Parece que a cada dia que passa desde o assassinato da
vereadora Marielle Franco e seu motorista Anderson Gomes o episódio se torna
mais e mais revelador da profundidade e do caráter irreversível da crise
brasileira. Dentre tantos fatos e tendências relevantes me ocorre citar o que
me parece ser o mais significativo: o caráter das manifestações públicas aos
assassinatos caracterizados pela repulsa a um ato bárbaro, covarde e
inaceitável. E ai reside uma das faces mais interessantes da atual crise porque
revela o perfil inédito das manifestações populares.
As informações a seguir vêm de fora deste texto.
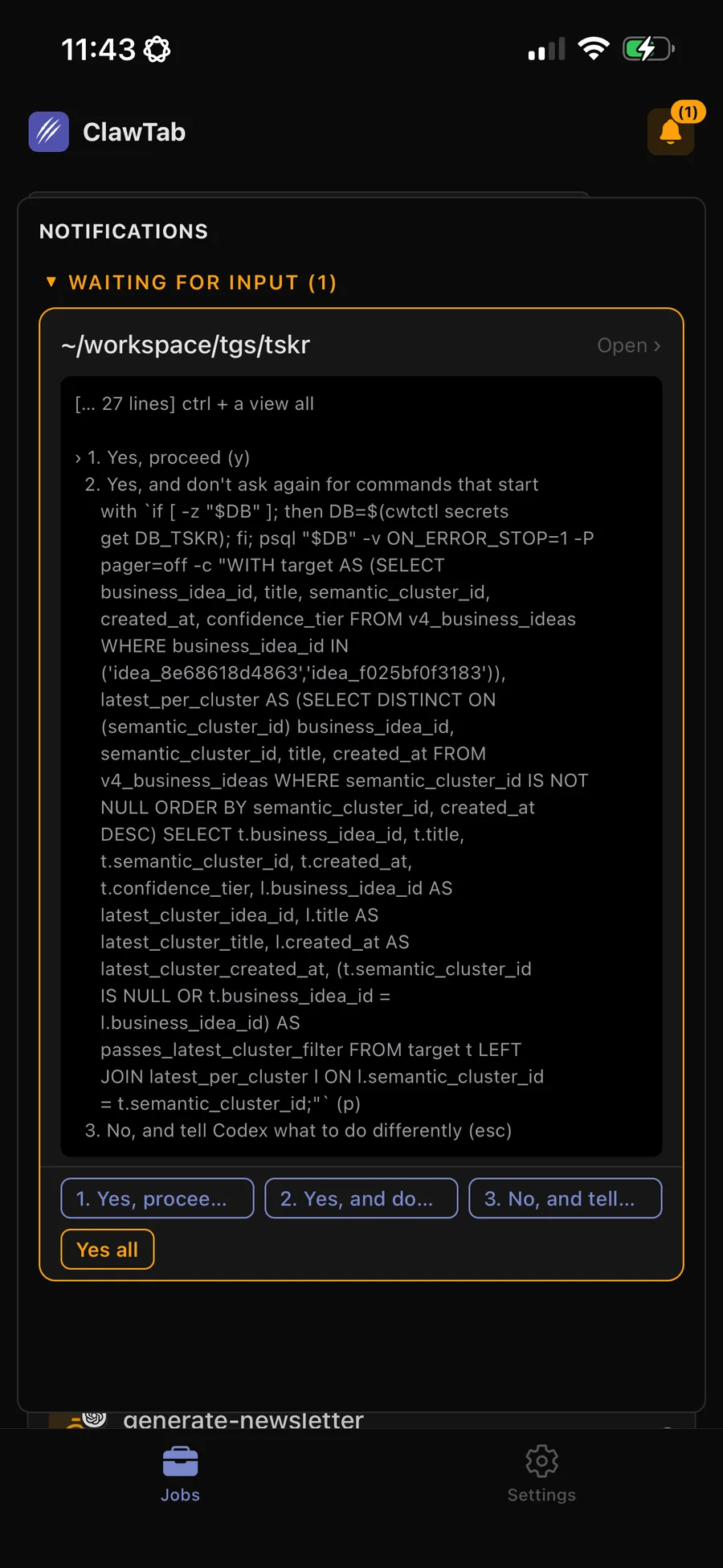Tap the ClawTab logo icon
The width and height of the screenshot is (723, 1568).
[x=49, y=132]
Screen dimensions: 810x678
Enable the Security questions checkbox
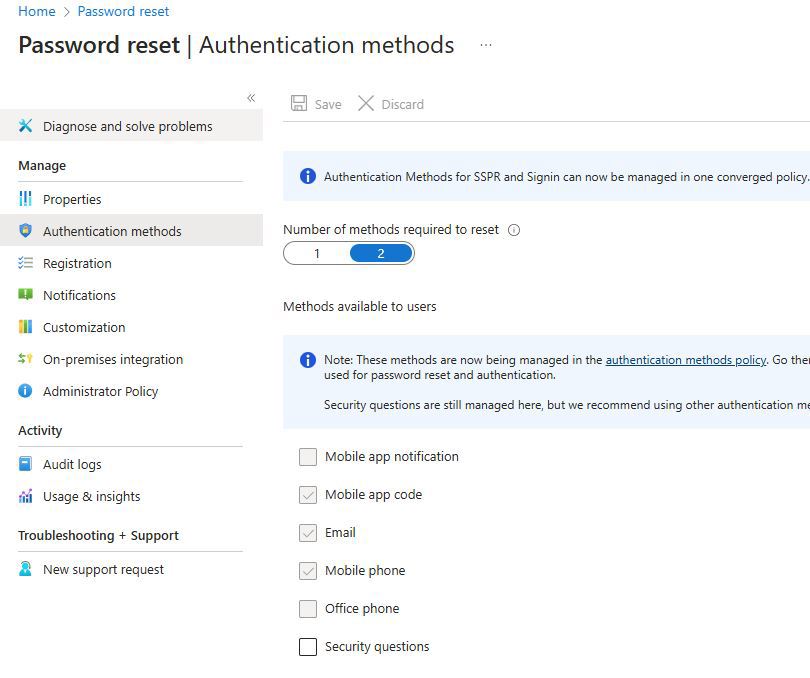point(308,647)
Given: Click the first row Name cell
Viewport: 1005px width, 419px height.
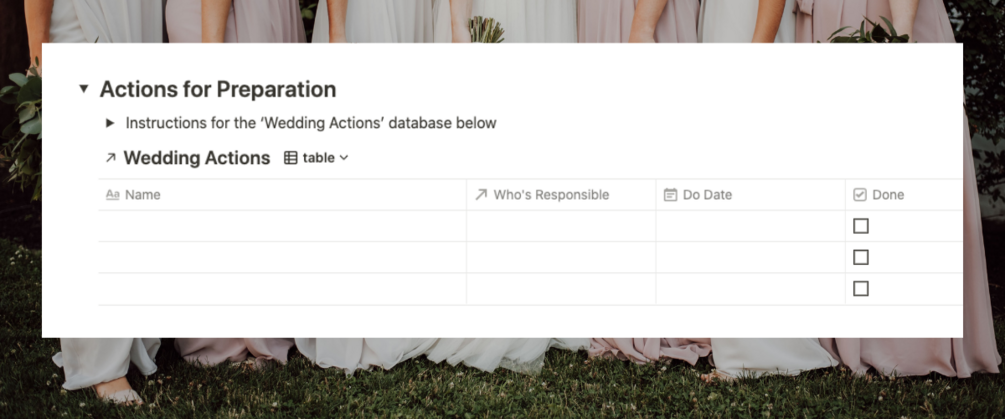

Vimos como no caso do
julgamento do ex-presidente lulla no TRF-4 em Porto Alegre, em janeiro o ex-ministro
Zé Dirceu, apesar de ter convocado a militância (que compareceu em peso) para
“luta e combate” absolutamente nada aconteceu além de um tipo de
compartilhamento coletivo de derrota sem qq efeito prático e esvaziado de
sentido político. Trata-se de mais um episódio típico da assim chamada
“conciliação” de classes praticada desde sempre pelo lullismo. Outro tipo de
manifestação popular foram as motivadas pelo protesto e/ou luto pelos
assassinatos de Marielle e Anderson, caracterizadas pela multiplicidade de
apropriações do evento praticadas pelas diversas militâncias identitárias
pós-modernas. Relegando a segundo plano a luta da falecida vereadora contra a
violência policial, tais militâncias se apressaram em converte-la em ícone das
demandas das mulheres, dos negros, dos favelados, das lésbicas, dos bissexuais,
das mães solteiras e por ae afora. Até mesmo os manifestantes lullistas
pretenderam associar o que alegam ser a perseguição a lulla aos assassinatos
como se ambos eventos fizessem parte de um mesmo “golpe”. Ou seja, tais
manifestações apenas aparentemente são de massa porque revelam a profunda
divisão que existe entre os que delas participam. Além de divididos os
manifestantes fazem questão de explicitar seu antagonismo aos demais, uma vez
que a excludente e insular categoria do “lugar-de-fala” pregada pela militância
identitária neoliberal a serviço do rentismo internacional pressupõem o
monopólio do protagonismo por cada fração – minúscula como possa ser – na
reivindicação do sentido político dos assassinatos. Dae a hostilidade, senão
condenação, aos manifestantes que pretendem protagonizar os protestos em se
tratando de indivíduos não-negros, moradores das regiões centrais,
heterossexuais, cisgeneros, lullistas, etc. Neste caso temos uma multidão que é
só aparente porque se trata na verdade de um conjunto de militâncias não apenas
profundamente divididas mas hostis umas às outras e entre si msms. Com base nos
dois exemplos citados pode-se elencar os novos tipos de manifestação popular do
contexto atual: 1) manifestação com perfil militante definido mas sem propósito
concreto; 2) manifestação que aparenta ser coletiva mas que na verdade é tão
heterogênea que de evento de massa conserva só a aparência e seu sentido último
pode ser, no limite, a confrontação entre seus participantes. É duvidoso que se
possa contar com qualquer uma delas para se provocar qq mudança relevante. Pode
ser que estejamos presenciando não apenas o fim da multidão como propôs Mike
Davis (1990) mas também o fim do povo brasileiro enquanto possibilidade
histórica, aquele que noutros tempos teria tornado possível as maiores
manifestações de massa da história recente, como foram as da campanha em prol
de eleições diretas-já (1984). A crise segue se aprofundando e é duvidoso, tomando
como exemplo os dois tipos de manifestações citadas, que se possa contar com o
protagonismo popular para definir seu desfecho. A possibilidade histórica de
uma solução conservadora, senão reacionária, para a crise só aumenta, devendo
os precedentes históricos de 1990 e 1964 serem tomados como base para reflexão.